*Task to complete*: Transcribe the listing in full. Keep every line exactly as it stands.

++++ Raw data

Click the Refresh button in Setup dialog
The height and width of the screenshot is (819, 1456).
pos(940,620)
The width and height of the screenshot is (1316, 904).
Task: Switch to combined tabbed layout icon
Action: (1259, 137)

++++++++

*Solution*:
Click the Refresh button in Setup dialog
The height and width of the screenshot is (819, 1456).
pos(940,620)
The width and height of the screenshot is (1316, 904).
Task: Switch to combined tabbed layout icon
Action: (1259, 137)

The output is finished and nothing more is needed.